A strong earthquake has hit southwestern Japan, bringing down some buildings, killing at least nine people and injuring hundreds, but the nuclear regulator reported no problems at power plants.
The initial magnitude 6 tremor struck 11 kilometres east of the city of Kumamoto on Thursday, according to the US Geological Survey (USGS). It said the magnitude was 6.2 but later revised it down.
There was no tsunami warning, but at least one person was killed after being crushed by a collapsing building, local media reported. More than 400 people were taken to hospital.
The Kyodo news agency said some 44,400 people had also been evacuated and more than 100 aftershocks had been recorded since the quake, which struck shortly before 9:30pm local time (12:30am NZT).
Footage from public broadcaster NHK showed firefighters tackling a blaze in a building in Mashiki, a town of about 34,000 people near the epicentre of the quake.
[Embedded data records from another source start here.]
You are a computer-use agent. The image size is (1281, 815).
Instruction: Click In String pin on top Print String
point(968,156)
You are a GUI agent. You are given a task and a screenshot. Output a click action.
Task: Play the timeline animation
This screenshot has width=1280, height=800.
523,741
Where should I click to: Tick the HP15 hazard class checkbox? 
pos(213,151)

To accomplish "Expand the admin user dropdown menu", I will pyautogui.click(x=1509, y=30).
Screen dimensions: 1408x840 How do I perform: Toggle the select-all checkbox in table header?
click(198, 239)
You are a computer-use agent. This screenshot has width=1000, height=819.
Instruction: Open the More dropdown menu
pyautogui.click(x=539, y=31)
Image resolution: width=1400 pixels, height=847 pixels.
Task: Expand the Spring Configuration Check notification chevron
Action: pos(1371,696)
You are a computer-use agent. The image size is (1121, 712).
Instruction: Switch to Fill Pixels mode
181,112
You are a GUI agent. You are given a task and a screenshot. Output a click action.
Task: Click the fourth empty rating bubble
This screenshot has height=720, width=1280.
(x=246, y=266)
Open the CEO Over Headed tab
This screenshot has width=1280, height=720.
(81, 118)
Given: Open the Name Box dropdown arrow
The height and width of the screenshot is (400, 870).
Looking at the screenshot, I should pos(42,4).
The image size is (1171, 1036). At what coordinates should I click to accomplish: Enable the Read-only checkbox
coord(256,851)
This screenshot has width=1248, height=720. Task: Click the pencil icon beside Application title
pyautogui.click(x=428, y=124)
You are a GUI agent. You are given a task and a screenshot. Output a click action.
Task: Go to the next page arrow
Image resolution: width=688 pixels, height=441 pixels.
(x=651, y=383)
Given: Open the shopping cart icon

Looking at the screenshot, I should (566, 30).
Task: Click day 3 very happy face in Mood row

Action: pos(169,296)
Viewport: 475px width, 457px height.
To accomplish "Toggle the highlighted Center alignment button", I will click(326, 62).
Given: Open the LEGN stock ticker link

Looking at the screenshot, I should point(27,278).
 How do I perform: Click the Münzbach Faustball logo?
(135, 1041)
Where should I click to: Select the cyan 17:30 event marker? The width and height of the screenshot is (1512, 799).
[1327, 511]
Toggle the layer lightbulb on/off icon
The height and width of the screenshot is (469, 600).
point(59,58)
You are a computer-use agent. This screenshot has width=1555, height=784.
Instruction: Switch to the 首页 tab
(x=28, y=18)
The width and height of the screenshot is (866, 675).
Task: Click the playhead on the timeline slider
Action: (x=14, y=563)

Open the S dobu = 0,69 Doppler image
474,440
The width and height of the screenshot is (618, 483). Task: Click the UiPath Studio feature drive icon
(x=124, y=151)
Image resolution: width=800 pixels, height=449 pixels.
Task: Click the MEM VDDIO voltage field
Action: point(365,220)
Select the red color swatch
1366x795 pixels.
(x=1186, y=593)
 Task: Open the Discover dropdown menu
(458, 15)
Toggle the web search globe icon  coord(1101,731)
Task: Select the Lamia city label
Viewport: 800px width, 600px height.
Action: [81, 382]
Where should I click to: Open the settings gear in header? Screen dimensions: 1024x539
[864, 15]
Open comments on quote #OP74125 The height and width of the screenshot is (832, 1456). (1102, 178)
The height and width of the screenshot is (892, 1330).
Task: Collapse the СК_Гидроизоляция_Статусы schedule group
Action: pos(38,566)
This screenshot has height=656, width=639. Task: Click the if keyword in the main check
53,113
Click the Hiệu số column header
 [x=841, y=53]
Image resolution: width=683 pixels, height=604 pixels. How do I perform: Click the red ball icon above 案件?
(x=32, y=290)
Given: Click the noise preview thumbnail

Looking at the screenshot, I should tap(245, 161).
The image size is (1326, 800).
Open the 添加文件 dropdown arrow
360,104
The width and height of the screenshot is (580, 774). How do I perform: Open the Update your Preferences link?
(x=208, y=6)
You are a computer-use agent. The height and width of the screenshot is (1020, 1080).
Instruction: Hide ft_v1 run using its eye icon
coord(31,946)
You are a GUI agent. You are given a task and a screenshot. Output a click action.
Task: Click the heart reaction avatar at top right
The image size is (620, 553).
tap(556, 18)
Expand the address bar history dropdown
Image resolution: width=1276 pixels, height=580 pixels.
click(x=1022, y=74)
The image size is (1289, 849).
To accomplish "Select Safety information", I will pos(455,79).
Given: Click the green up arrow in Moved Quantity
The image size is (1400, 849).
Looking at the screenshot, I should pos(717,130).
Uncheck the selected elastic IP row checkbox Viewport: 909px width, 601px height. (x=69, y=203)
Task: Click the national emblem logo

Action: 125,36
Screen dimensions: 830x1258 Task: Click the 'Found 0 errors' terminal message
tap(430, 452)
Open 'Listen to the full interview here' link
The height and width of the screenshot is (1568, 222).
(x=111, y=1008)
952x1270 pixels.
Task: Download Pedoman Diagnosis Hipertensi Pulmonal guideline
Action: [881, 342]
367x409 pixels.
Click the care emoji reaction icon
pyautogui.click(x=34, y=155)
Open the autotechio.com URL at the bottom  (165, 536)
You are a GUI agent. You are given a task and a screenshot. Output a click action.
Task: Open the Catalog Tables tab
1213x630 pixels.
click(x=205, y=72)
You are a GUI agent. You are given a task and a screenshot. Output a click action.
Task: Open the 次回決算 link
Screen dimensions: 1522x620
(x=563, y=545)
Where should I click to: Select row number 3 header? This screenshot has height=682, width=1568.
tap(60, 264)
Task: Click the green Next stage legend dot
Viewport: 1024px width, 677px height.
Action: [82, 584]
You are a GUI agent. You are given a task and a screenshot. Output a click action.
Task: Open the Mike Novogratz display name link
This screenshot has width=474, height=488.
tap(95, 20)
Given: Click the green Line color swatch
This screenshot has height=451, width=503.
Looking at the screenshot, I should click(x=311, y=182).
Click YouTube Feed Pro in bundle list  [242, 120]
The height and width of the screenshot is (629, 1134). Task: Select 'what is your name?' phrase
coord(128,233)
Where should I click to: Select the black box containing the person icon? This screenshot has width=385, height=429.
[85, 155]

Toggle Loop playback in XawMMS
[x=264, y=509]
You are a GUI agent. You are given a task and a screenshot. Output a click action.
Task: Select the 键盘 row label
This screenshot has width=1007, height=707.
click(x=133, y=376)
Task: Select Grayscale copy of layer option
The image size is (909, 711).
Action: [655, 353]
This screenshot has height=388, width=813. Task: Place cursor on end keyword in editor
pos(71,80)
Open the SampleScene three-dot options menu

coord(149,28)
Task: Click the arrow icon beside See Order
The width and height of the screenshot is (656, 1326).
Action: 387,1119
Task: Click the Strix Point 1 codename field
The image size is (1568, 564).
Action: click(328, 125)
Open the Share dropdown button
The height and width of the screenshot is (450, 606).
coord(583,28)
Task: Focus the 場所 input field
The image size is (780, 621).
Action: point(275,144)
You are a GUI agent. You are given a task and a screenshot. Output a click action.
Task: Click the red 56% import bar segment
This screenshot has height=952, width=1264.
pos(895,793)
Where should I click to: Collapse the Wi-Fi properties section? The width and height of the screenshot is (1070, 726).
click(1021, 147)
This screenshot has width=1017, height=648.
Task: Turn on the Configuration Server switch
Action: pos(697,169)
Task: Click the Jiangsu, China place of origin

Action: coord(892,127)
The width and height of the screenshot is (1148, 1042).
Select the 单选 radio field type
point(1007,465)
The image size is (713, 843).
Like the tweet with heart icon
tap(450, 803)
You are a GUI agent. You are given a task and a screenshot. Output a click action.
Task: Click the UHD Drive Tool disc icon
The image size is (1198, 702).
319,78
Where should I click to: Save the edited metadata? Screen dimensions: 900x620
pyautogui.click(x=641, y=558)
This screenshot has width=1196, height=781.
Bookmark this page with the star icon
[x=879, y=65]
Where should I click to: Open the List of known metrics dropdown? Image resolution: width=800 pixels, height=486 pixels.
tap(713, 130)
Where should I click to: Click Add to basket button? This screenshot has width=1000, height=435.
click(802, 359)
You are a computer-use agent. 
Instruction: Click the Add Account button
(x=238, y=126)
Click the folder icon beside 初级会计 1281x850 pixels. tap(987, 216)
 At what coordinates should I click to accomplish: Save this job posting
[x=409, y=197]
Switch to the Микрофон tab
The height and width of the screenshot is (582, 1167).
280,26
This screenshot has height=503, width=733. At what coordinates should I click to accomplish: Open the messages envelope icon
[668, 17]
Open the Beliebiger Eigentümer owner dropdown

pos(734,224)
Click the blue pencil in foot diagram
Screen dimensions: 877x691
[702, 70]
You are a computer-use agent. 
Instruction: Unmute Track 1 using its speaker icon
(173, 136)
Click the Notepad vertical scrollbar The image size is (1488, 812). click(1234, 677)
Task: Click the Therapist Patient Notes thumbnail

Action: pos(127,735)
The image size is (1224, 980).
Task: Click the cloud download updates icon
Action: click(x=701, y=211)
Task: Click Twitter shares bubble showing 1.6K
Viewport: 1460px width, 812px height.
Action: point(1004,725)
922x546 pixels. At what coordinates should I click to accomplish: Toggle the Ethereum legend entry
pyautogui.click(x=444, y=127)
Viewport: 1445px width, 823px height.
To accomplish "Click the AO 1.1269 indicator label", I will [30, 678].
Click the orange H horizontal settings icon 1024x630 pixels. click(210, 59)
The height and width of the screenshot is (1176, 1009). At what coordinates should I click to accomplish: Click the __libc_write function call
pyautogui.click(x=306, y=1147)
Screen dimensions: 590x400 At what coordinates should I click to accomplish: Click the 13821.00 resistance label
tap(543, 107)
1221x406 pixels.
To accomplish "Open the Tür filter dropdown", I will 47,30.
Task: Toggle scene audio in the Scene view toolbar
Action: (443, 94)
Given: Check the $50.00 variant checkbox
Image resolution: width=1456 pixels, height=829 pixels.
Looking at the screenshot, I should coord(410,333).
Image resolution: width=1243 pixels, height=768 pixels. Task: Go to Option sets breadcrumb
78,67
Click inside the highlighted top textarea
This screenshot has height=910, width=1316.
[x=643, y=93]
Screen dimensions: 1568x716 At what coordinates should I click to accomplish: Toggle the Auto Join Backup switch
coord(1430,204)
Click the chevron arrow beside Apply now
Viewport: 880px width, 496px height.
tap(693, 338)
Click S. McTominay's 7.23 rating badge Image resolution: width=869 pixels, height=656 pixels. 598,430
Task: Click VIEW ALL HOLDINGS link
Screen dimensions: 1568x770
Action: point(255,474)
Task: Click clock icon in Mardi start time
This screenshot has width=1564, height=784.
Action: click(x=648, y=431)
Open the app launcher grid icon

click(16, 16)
"We will do our utmost and carry on with life-saving and rescue operations throughout the night," Prime Minister Shinzo Abe told reporters.
Japanese media showed residents, some of them wrapped in blankets, huddling in parking lots and other open space for fear of further building collapses.
"The apartment building I live in is now tilting. Everything fell down inside. It's a mess," a male resident in Mashiki said on NHK.
About 16,500 households in and around Mashiki were without electricity as of 2am, according to Kyushu Electric Power Co Inc.
The Nuclear Regulation Authority said there were no irregularities at three nuclear plants on the southern major island of Kyushu and nearby Shikoku.
In March 2011, a quake of magnitude 9 struck offshore north of Tokyo, causing tsunami waves along the coast that killed nearly 20,000 people and triggered a nuclear power plant meltdown.
After Thursday's quake, some high-speed trains were halted as a precaution.